The next morning, I made a test batch of pancakes for Chuck, my husband and lab rat. Success! The resulting cakes were sternly Presbyterian: heavy, grim, and gray. John Knox may not have feared any flesh, but even he wouldn’t have sermonized about the amount of maple syrup necessary for us to choke them down. I sent the recipe on to Dwight, with detailed instructions.
About a week later, he phoned, happy as a boy, to tell me about them. They tasted just like Mom’s! He ate them with sorghum syrup, the sweetener of his youth. I was pleased that he was happy, but even more delighted to hear my mother-in-law yelling in the background about how awful they were. I’m willing to bet he never got to make them again. Dwight’s mom wasn’t the only formidable missionary lady in that family.

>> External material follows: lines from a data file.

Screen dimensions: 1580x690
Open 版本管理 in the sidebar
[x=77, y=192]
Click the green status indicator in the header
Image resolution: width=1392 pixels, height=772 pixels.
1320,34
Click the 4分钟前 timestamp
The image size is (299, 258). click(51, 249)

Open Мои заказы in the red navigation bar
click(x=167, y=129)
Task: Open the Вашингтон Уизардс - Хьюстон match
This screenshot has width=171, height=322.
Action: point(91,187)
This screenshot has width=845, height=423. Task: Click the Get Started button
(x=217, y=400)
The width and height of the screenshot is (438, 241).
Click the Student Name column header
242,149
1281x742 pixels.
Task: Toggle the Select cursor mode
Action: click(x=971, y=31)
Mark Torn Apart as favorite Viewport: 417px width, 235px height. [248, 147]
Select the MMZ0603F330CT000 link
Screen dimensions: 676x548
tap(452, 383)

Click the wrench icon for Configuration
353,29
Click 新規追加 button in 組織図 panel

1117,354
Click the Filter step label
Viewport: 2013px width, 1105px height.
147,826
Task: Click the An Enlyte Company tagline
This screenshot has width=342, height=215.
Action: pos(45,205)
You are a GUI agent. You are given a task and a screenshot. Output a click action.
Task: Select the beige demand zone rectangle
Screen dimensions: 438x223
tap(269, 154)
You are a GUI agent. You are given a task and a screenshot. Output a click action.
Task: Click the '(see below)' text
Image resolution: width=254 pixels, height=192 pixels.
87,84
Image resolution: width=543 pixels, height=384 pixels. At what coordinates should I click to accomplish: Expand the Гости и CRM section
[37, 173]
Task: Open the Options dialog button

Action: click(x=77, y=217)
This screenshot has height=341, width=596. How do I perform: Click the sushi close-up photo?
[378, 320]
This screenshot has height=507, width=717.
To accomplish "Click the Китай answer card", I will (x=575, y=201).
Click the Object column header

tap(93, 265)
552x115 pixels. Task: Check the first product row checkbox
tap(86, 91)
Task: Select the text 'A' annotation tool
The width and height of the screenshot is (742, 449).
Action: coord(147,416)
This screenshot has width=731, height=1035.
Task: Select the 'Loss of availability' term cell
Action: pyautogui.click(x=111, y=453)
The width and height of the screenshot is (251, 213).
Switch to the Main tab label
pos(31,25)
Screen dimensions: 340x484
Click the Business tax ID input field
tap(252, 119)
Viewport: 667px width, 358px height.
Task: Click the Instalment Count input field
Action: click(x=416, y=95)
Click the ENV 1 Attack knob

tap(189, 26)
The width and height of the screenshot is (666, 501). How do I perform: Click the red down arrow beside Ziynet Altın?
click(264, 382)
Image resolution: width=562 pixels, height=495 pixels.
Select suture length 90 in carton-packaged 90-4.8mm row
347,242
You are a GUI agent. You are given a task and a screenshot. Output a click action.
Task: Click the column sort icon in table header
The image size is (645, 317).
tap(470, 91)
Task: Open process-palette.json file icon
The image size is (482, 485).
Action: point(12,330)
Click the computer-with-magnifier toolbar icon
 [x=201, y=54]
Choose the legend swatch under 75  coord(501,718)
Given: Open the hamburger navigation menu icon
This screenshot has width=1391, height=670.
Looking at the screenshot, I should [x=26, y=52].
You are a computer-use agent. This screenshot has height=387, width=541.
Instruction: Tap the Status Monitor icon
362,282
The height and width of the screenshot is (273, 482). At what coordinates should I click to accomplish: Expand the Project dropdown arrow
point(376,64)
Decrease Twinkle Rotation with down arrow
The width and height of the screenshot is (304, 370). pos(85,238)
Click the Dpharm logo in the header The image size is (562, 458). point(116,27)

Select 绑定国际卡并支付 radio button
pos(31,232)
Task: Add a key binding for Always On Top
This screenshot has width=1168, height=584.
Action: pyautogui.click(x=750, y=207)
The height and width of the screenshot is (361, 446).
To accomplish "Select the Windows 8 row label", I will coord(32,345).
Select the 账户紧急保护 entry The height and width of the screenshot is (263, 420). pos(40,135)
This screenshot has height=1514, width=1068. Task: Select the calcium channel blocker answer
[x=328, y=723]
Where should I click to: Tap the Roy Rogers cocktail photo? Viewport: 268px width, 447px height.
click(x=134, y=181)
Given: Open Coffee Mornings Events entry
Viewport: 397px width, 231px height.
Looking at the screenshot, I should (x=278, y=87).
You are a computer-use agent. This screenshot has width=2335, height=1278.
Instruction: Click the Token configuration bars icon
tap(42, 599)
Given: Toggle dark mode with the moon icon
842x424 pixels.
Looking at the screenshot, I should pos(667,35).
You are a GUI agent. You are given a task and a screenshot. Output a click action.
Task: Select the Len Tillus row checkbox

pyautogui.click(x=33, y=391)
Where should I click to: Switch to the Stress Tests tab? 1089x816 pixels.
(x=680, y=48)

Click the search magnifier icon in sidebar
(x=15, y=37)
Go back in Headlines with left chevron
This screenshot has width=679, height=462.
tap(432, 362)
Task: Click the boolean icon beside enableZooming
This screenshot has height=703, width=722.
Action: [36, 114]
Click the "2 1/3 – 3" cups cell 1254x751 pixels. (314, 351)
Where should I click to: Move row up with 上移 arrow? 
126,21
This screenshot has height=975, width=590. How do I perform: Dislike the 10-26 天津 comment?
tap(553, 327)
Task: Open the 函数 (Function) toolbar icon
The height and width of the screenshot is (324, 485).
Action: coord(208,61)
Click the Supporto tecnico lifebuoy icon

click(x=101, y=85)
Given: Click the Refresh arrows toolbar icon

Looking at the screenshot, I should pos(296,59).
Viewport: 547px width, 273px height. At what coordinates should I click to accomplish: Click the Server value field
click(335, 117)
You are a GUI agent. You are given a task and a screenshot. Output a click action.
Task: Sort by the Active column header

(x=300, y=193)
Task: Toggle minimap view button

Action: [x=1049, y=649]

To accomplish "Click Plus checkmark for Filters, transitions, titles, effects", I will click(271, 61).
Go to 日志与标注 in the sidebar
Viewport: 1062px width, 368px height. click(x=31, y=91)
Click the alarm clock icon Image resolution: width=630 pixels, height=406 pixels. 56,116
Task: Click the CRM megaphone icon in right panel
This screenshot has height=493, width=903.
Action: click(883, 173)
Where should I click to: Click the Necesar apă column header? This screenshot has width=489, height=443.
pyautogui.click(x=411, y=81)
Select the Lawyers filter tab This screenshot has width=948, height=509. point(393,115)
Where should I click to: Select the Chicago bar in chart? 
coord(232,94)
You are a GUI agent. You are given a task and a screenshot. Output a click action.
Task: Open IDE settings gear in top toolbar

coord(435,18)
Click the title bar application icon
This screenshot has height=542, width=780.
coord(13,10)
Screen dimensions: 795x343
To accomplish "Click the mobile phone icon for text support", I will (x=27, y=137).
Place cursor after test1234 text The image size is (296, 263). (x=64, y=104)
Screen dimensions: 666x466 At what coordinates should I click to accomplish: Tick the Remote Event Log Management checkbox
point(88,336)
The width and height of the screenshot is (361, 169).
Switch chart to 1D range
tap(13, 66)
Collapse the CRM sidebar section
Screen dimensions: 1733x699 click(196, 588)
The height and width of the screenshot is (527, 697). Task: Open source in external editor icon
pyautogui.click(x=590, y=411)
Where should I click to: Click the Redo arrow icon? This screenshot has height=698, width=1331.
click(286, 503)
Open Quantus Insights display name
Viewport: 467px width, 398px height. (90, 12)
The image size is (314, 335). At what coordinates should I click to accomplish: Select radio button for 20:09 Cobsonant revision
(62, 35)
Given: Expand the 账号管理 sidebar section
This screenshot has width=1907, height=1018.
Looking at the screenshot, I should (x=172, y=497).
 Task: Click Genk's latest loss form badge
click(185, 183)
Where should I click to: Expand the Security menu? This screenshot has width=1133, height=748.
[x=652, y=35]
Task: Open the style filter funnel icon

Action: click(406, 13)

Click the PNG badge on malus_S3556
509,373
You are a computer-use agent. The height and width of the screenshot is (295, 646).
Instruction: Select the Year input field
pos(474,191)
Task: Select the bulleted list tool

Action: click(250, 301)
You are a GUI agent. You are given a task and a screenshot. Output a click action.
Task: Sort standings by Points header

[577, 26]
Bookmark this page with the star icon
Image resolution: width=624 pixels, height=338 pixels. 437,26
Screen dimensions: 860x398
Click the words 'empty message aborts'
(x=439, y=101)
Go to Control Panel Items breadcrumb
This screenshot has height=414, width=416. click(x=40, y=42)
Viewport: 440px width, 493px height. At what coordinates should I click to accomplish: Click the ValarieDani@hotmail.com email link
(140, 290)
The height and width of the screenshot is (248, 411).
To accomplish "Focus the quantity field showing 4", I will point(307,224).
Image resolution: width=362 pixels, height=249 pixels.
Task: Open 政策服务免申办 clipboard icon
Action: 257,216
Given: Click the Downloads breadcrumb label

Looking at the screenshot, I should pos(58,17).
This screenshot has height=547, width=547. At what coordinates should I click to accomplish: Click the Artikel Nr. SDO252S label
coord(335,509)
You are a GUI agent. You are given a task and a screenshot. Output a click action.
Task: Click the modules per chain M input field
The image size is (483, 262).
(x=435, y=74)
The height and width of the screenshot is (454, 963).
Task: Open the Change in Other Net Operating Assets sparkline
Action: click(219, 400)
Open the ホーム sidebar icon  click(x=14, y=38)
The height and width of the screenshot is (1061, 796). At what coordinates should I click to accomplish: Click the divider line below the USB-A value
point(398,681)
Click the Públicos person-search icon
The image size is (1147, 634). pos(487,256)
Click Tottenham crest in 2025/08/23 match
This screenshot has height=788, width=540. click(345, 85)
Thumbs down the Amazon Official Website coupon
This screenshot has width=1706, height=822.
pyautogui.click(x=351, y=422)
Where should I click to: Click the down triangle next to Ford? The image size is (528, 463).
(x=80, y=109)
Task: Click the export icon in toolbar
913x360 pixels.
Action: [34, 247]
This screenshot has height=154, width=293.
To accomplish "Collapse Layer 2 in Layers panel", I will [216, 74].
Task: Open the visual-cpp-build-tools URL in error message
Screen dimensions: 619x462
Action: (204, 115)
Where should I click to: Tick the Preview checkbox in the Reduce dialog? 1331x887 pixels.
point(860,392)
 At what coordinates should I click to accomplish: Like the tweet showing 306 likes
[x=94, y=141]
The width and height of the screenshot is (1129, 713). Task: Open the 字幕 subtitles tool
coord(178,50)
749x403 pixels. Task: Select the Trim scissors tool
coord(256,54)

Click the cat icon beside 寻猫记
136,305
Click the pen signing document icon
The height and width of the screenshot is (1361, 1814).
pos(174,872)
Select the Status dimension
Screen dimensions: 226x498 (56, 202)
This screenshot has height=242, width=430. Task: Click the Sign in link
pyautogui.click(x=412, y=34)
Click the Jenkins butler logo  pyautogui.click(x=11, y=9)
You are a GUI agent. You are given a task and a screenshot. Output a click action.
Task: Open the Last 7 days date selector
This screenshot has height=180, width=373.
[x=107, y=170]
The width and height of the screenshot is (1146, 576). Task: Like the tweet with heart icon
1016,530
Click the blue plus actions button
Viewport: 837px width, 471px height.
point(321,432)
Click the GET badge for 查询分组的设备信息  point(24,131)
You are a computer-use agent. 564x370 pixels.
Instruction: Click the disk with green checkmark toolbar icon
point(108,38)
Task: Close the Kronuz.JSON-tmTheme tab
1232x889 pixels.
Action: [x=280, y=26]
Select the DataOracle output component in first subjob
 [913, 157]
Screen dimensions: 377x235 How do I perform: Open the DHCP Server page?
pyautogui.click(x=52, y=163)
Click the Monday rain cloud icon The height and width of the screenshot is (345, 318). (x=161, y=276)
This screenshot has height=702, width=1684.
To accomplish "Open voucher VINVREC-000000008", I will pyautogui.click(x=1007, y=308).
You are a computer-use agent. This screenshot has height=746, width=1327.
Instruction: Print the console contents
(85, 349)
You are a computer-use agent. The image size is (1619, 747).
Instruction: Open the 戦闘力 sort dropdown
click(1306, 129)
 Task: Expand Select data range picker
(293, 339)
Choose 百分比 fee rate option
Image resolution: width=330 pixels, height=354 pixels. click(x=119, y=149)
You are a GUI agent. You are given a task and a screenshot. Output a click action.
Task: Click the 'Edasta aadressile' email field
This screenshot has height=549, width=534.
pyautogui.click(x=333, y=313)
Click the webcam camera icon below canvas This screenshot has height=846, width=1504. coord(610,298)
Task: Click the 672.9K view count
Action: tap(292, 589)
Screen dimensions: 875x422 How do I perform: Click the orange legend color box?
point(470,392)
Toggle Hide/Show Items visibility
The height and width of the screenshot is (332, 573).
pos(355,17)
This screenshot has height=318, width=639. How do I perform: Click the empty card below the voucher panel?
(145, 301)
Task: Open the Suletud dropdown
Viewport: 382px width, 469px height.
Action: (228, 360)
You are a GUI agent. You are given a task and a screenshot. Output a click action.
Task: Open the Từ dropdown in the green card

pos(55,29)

I’m saddened by Dwight’s passing. Years ago, he took us to a Korean restaurant in Atlanta. In fluent Korean, he ordered some really nasty things for me, including an octopus dish that was so hot, it took off the top of my head. Recently, a friend and I discovered a Korean family restaurant nearby. We couldn’t read the menu, but the food was great. Among the banchan was a little dish of quivering turquoise squares floating in a fiery-looking sauce. They positively glowed. We tried it immediately. It tasted like hazelnut-quinine Jello. The server told me it was dotorimuk – jellied acorn flour. As I chased the stuff with water and more rice, I thought how much fun it would be to take Dwight to lunch here – to share the experience of blue jelly squares with him, to hear him converse with the owner in Korean, to listen to him expound on the evolution of the Korean language, and to hear him laugh as he tells another story from a life very well-lived. And now that will never be.